(Source records)
** BEGIN **

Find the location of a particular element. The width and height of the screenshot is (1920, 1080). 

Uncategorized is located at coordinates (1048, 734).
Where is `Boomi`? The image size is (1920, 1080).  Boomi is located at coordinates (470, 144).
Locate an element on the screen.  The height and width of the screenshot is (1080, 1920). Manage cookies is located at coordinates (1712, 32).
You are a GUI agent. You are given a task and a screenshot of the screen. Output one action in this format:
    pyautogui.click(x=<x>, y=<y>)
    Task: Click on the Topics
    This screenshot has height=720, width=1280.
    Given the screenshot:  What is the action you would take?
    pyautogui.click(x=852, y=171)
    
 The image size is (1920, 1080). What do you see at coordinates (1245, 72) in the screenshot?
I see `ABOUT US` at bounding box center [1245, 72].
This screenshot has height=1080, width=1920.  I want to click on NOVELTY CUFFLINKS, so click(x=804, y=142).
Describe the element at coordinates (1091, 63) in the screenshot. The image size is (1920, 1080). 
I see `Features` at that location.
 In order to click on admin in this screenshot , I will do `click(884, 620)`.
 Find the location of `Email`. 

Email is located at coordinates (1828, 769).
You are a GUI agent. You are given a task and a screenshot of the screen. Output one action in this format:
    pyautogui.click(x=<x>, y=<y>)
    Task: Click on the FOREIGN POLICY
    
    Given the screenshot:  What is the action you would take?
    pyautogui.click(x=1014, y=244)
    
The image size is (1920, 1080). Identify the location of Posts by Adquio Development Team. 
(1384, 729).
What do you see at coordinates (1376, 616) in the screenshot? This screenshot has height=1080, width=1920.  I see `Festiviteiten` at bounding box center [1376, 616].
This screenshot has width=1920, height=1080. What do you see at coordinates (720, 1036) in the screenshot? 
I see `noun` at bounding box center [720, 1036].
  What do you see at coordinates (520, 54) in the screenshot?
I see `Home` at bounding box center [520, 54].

** END **

**The exercise:** Render the entries from the line containing "so click(x=804, y=142)." through the line containing "In order to", including both of those lines, as a numbered list with blank lines omitted.

**Exercise response:**
1. This screenshot has height=1080, width=1920.  I want to click on NOVELTY CUFFLINKS, so click(x=804, y=142).
2. Describe the element at coordinates (1091, 63) in the screenshot. The image size is (1920, 1080). 
3. I see `Features` at that location.
4.  In order to click on admin in this screenshot , I will do `click(884, 620)`.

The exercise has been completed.